Purple sprouting broccoli is the perfect vegetable for a continues harvest over several weeks. Unlike normal broccoli, it does not grow one single big head but instead it pops put loads of small, tender-stemmed, purple broccoli florets. Those can be harvested over a period of several weeks in spring and can provide delicious, nutritious veggies for your dinner table.
Why should you grow purple sprouting broccoli
Growing your own vegetables means, you are getting more variety on your dinner table. That is why I grow purple sprouting broccoli, instead of a regular one. It is not only pretty and delicious but also comes with en extra amount of anti oxidants!
Sprouting broccoli is completely edible, leaves, stalks and of course the flowers – or florets, as they are called.
As described earlier, sprouting broccoli (no matter the color) is a form of broccoli that grows several florets per plant instead of just one big head. This makes it easier for you to harvest just what you need over several weeks. Just come down to the garden and pick a little bouquet of broccoli for your dinner. It goes well in a casserole or pasta dish, stir fry, curry, steamed over rice or as a fresh salad.
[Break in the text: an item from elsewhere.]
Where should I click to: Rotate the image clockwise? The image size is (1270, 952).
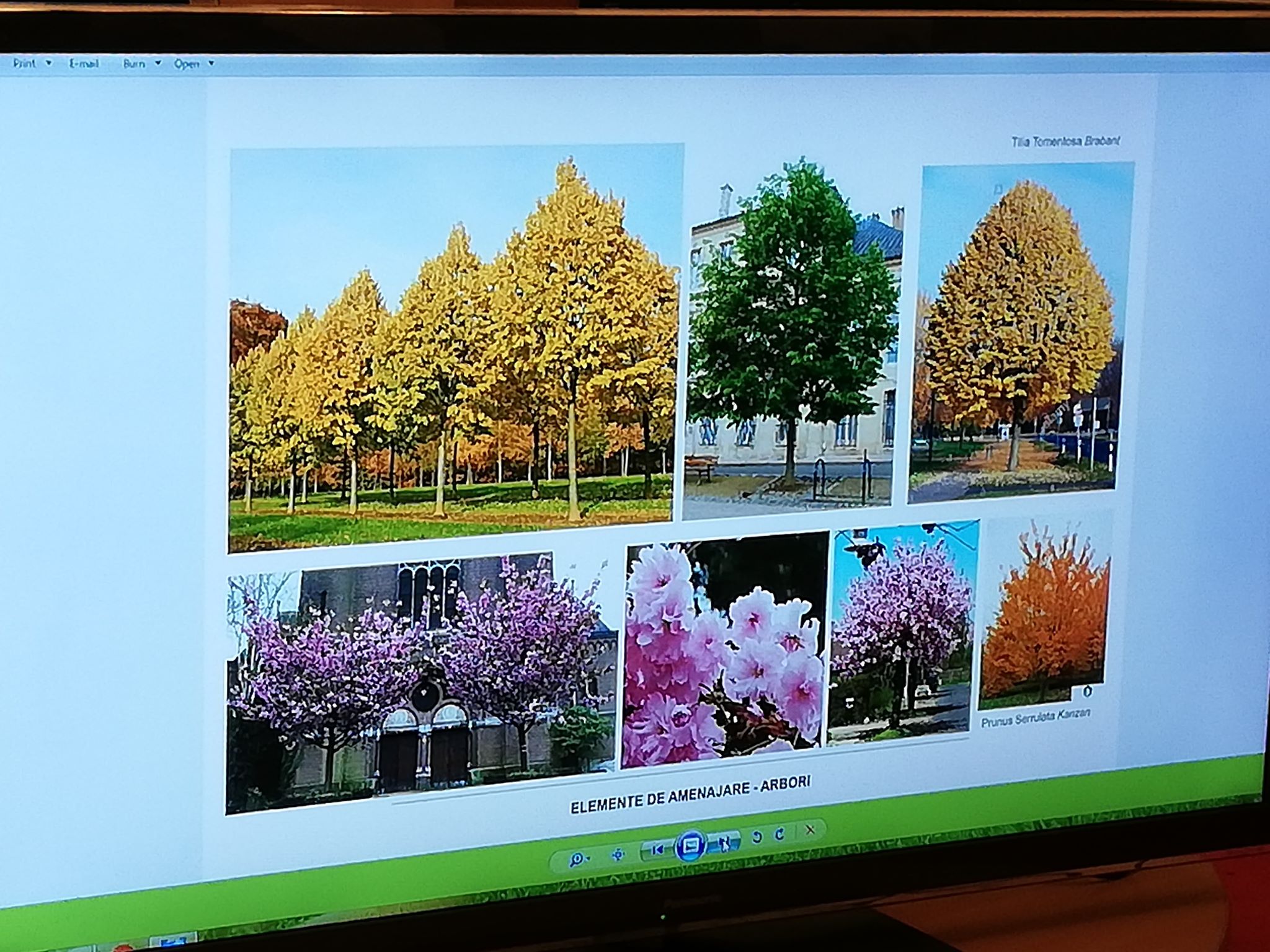click(x=780, y=834)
How and when to grow purple sprouting broccoli
I personal grow purple sprouting broccoli from seed. I start in late summer sowing them in little pots. They will be ready to be harvested in the following spring. I transplant the grown up seedlings into the empty tomato beds once the tomato season is over in autumn.
The plants are spaced about 50 cm / 19 inches in all directions. You want to give them enough room to grow and therefor enough energy to provide a multitude of florets. You can see a small purple sprouting broccoli plant in th picture to the right. The even smaller broccoli plants in the upper part of the photo had been grown for the use of the leaves. They got eaten up before the first snow, thereby freeing up the space for the broccoli to grow further.
The soil should be nutrient rich, which I achieve by mixing it with compost. The plants then keep growing in the beds over autumn and go to rest in winter. They will be fine even in snowy weather if they are well mulched. If your temperatures drop significantly below freezing it is recommended to put a garden fleece over them or a mini foil tunnel.
Once snow is gone and the temperature goes up again the plant will pick up growth. In spring it will finally set flowers. And that’s what you want: the part of the plant we eat is the flower! Sprouting broccoli will set one main flower first, followed by loads of more side flowers. Those can be harvested over several weeks.
You can start to grow purple sprouting broccoli in spring too and harvest it in autumn. But as it is a winter hardy crop I prefer to use this rare trait to it’s full potential and to fill the “hungry gap” in early spring, when nothing else really grows.
When to harvest sprouting broccoli
Basically once the broccoli florets look like small broccoli heads they are ready to harvest. Take care to cut some of the stem as well, as they are perfectly sweet and edible! Only for the very first floret leave at least 2cm / half an inch of stem on the plant. This is, where the plant will send out more florets.
The florets of purple sprouting broccoli should be harvested when they are still quite closed and tightly packed, as their bitterness and toughness grows with the flower maturing. You can still harvest even flowers, that already are opening, but they wont be as sweet and tender.
All throughout the growing period you can harvest the leaves to use as you would use collard greens. I even dedicated some plants to be eaten during winter, which meant that I had a steady supply of fresh greens. If you want to still harvest florets, only take a couple leaves here and their and make sure to keep the plant lush and growing.